The second is because, at the time, trial lawyers were the largest donor group for the
Democratic Party, a trend that's only ended once Citizens United allowed Wall Street bankers
to buy the loyalty of the Democrats.
Once the Chamber and their allies in the political world smeared the image of trial lawyers as
a whole, they began to target specific attorneys and law firms.
In a report issued by the Institute for Legal Reform in October of 2013, the group specifically
listed law firms and individual lawyers who they believed posed the biggest threats to
the profits, the profits of big business.
The attacks from corporate interest groups and politicians took a sinister turn.
In the last few years, they've provided just a small glimpse of what corporations really
want to accomplish, and that is putting consumer trial lawyers behind bars.
That leaves government regulatory agencies as dysfunctional as the FDA, as dysfunctional
as the SEC and the EPA, to keep their eye on corporations and try to keep corporations
honest.
Then, of course, there's America's corporate media that today is fully owned and operated
by huge corporate advertisers who threaten to pull billions of dollars in advertising
from ABC and CBS and NBC if those corporate media types go too far in protecting consumers
against corrupt corporations.
My guest tonight understands the attacks on trial lawyers better than anyone.

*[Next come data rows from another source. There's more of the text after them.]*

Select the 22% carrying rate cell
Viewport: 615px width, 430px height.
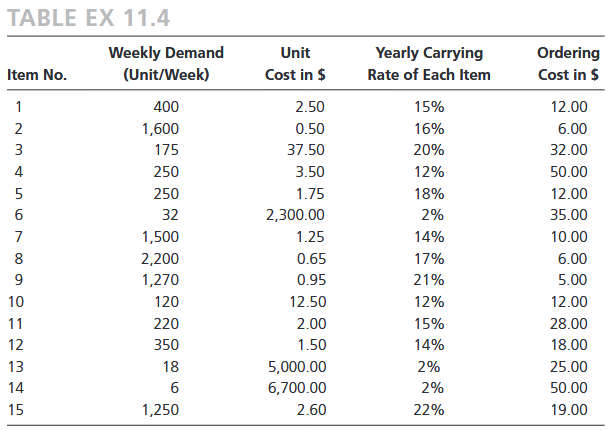428,409
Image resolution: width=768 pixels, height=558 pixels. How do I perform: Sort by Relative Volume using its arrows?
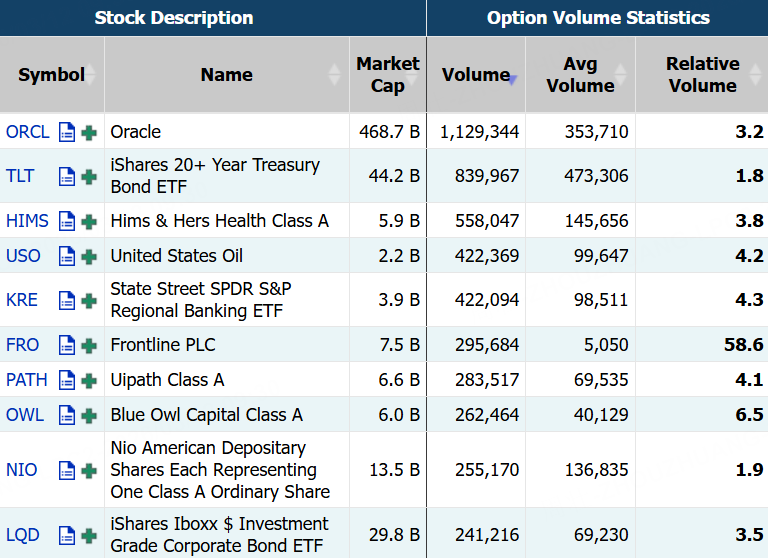tap(753, 75)
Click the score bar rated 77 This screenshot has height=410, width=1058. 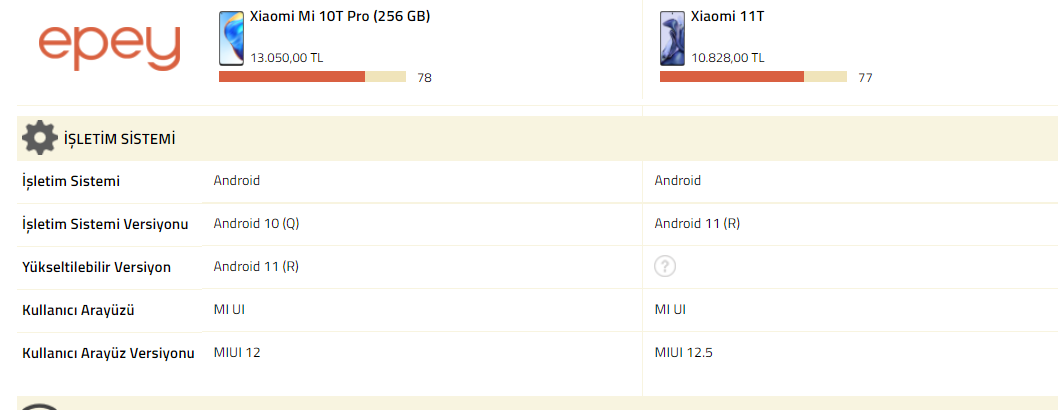pyautogui.click(x=753, y=77)
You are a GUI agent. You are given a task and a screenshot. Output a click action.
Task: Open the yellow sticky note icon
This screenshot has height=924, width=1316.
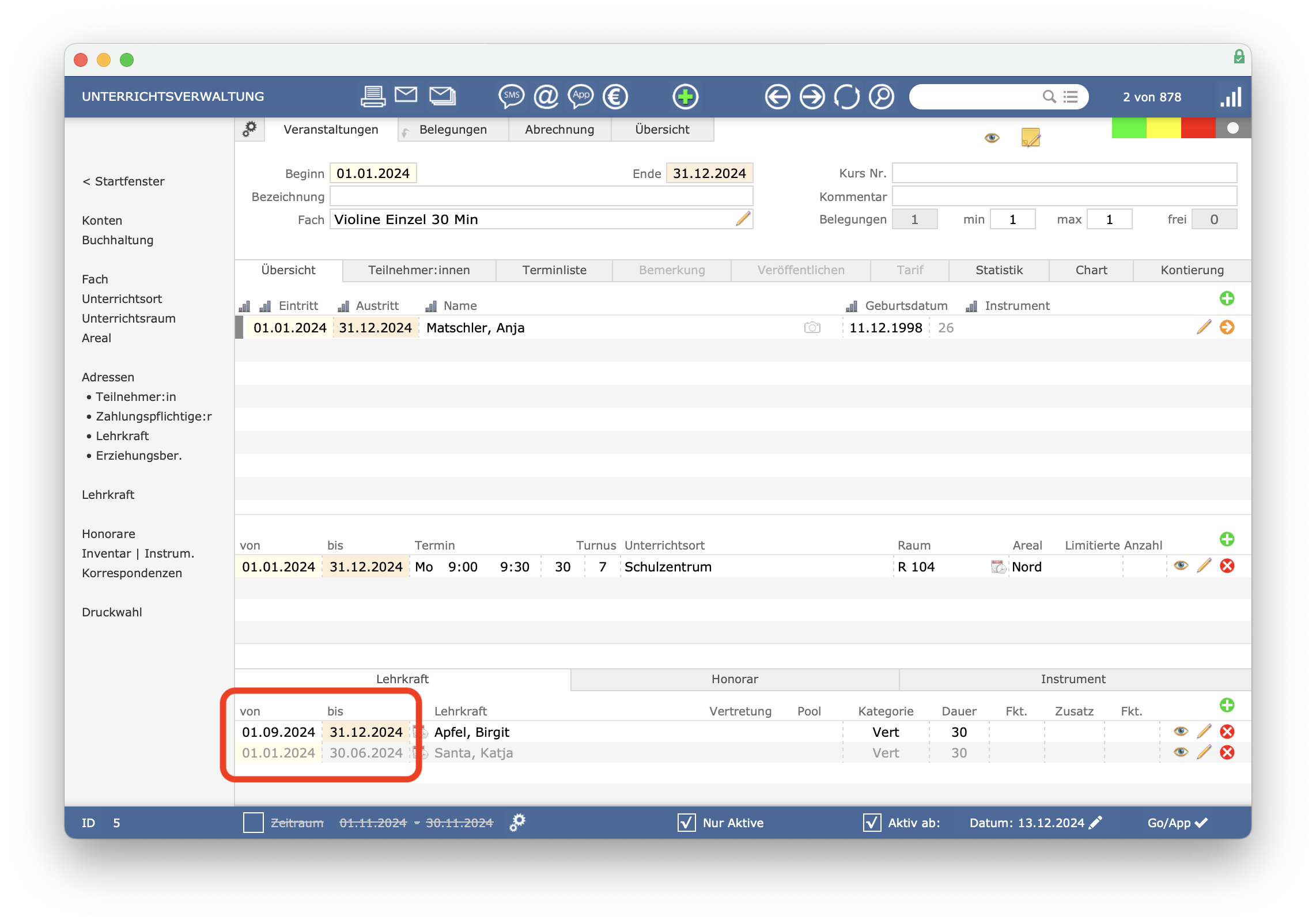pyautogui.click(x=1030, y=137)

He was targeted for prosecution for filing claims against oil giant BP after the Deepwater
Horizon disaster.
Thankfully, he was acquitted by a jury of all 66 counts brought against him by the federal
government.
Throughout the course of his trial, in which he represented himself, he proved that he
was actually a victim of fraud himself.
Joining me now to talk about this is attorney Mikal Watts.

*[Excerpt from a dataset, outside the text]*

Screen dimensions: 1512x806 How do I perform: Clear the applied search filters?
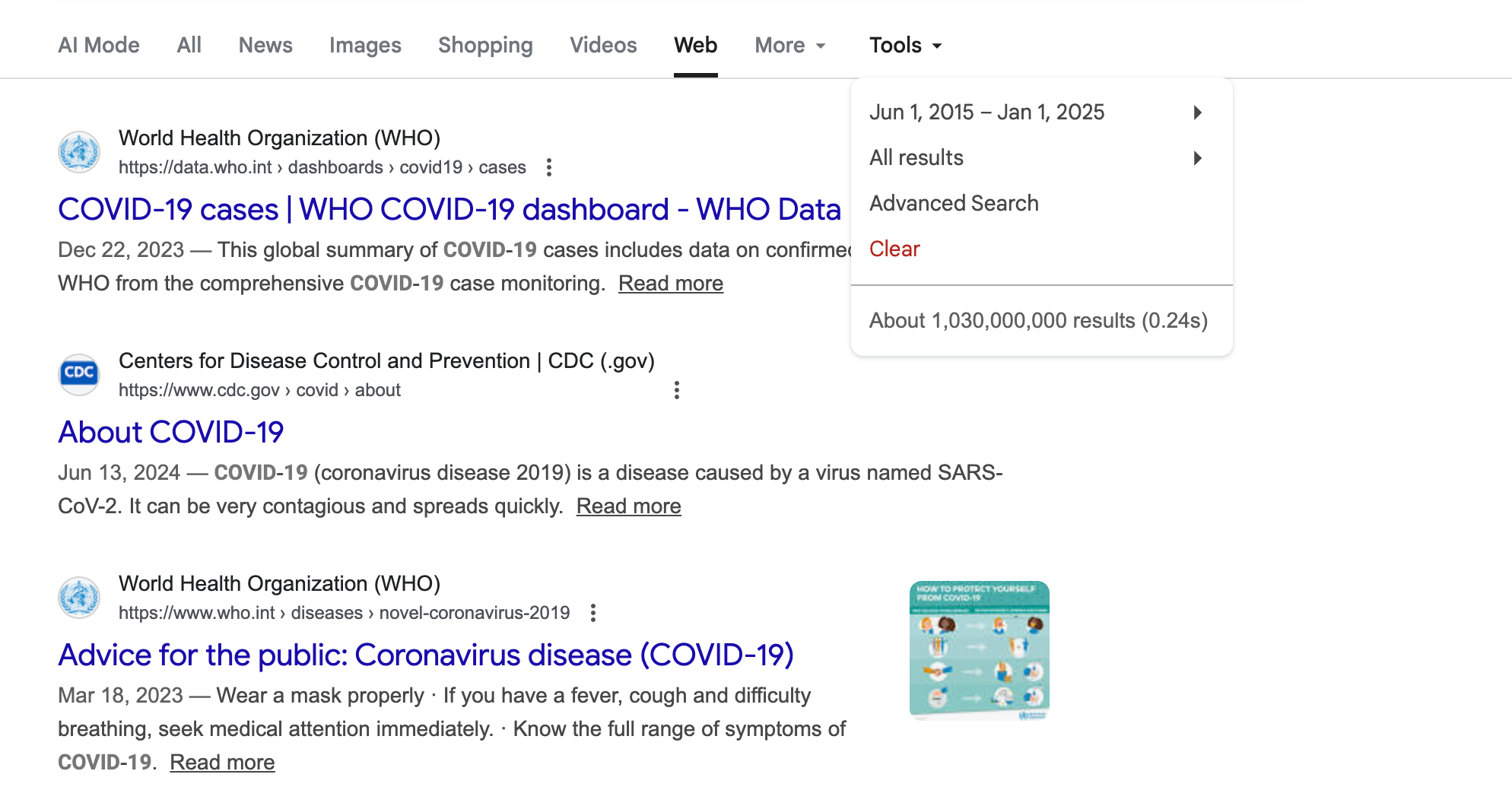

Mikal, take us right to the beginning of the story.
What were you doing that made BP so angry, where the federal government actually sided
up with BP, along with the U.S. Chamber of Commerce, in this fight?
Mike, I think it's interesting that in the largest environmental disaster in American
history, an oil spill that lasted 85 days and killed 11 good men, the United States
Department of Justice did not succeed in convicting a single individual within BP for the crimes
that led to that catastrophe.
What it did do is it set up, in conjunction with BP, a fraud task force, where average
citizens were hauled before courts all throughout the Gulf of Mexico and accused of submitting
fraudulent claims against BP.
Unfortunately, as part of that effort, our law firm got swept up in the middle of it
within two weeks of the time that the trial was supposed to begin, so the timing was very
suspicious.
Yeah, it was well-planned.
There's no question BP ... The ugly thing about this is that the U.S. government got
so close to the wishes of BP, it became like a lapdog for BP in many ways.

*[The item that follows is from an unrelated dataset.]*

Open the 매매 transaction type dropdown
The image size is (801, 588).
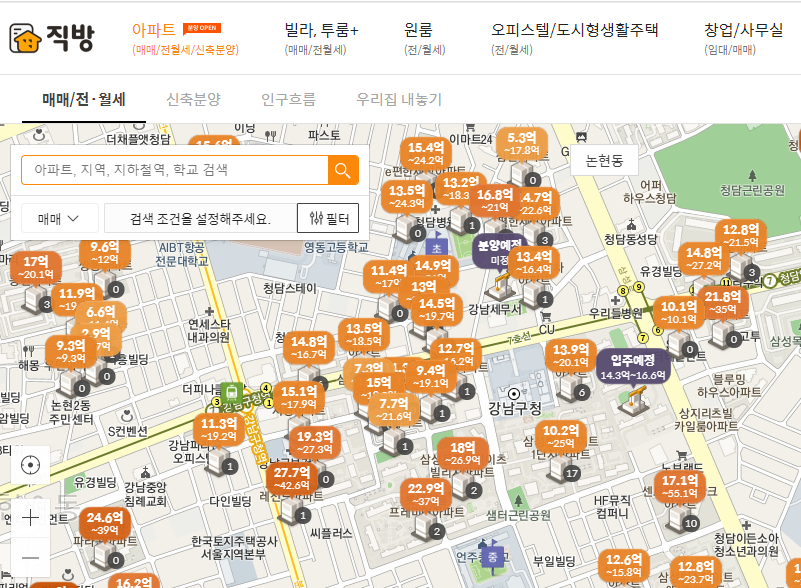click(55, 218)
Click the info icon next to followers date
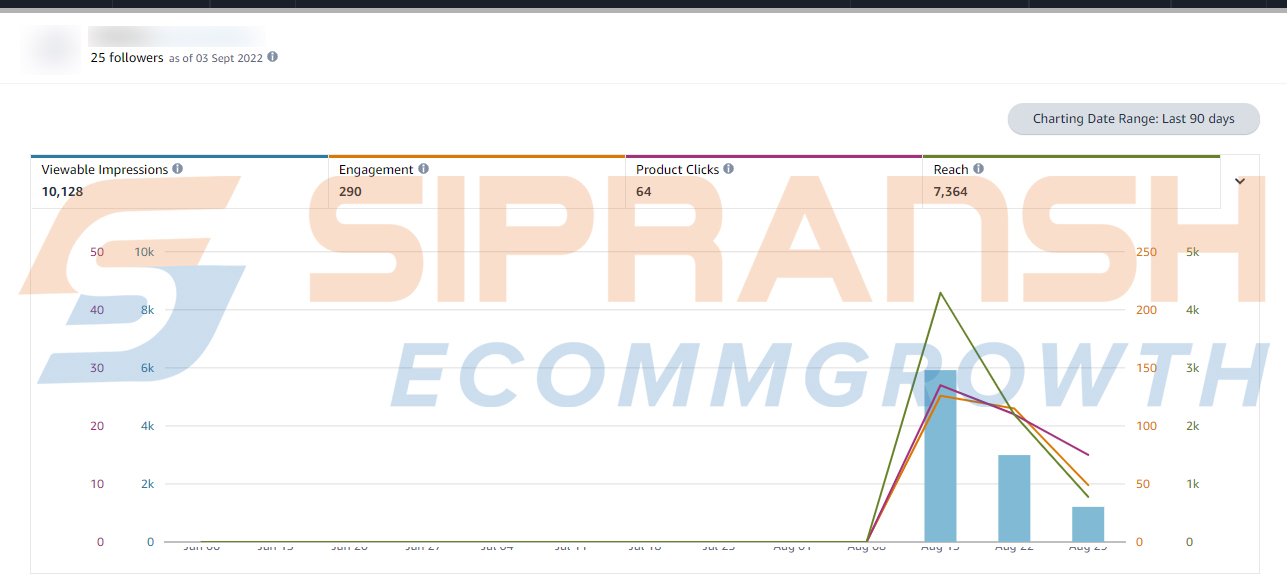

What did BP do to try to stop you from doing your job?
How extensive was it even before you went to trial?
Where do I start, right?
The bottom line is that about 360 different lawyers working together were putting together
the evidence against BP and the fraud allocution trial where the judge was going to decide
who was responsible for what percentage of the fault and who was liable for punitive
damages.
That trial was supposed to begin on February the 25th of 2013, and much to my shock, 17
days before, two of my offices were raided by the United States Secret Service.
There was an assistant United States prosecutor from the Southern District of Mississippi
who traveled to Texas to oversee the raids.
I was in Miami at the American Association of Justice Winter Convention and found out
about it through frantic phone calls, frantic texts.
We didn't know what was happening.
What I knew is is that I was one of the primary lawyers that was supposed to take on BP in
what was the trial of the century supposed to start 17 days later, and all of the sudden
my offices got raided.
It was a surprise, to say the least.
Mikal, I can tell you, let me say this for you.
You were regarded as one of the most effective trial lawyers on the team that was supposed
to be ...
I appreciate that.
... trying the case against BP.
You had taken the key depositions.
You had hammered BP.
You showed their criminal conduct.
You showed 100 different ways that the feds should have thrown these corporate thugs in
prison.
Deposition after deposition, you showed that, so I have a hard time believing this was just
a coincidence that all of a sudden BP talks the federal government into prosecuting you.
Let me get to the good part of this story.
You took them on, and you said, "Okay, you want a story?
Let me try my own case in front of you in trial."
You tried the case in Mississippi.
What were the results?
The results were as I predicted.
We didn't do anything wrong.
We knew it from the start.
It was a completely specious prosecution, what the motives were.
It's hard to even fathom that a United States attorney would try to wreck a law firm and
the 140 people that work there with the scant evidence that they had.
It helped that we didn't do it.
I felt that I was uniquely situated to defend myself, so I could talk to the jury every
day about what was happening and extol the virtue of what mass tort lawyers like you
and I do on a daily basis.
I think that that helped get the jury behind what was going on in terms of what the goals
were, and this case against BP was a righteous lawsuit.
Mikal, one thing you did is you rocked the world of a federal prosecutor who routinely
had set up for corporations versus trial lawyers.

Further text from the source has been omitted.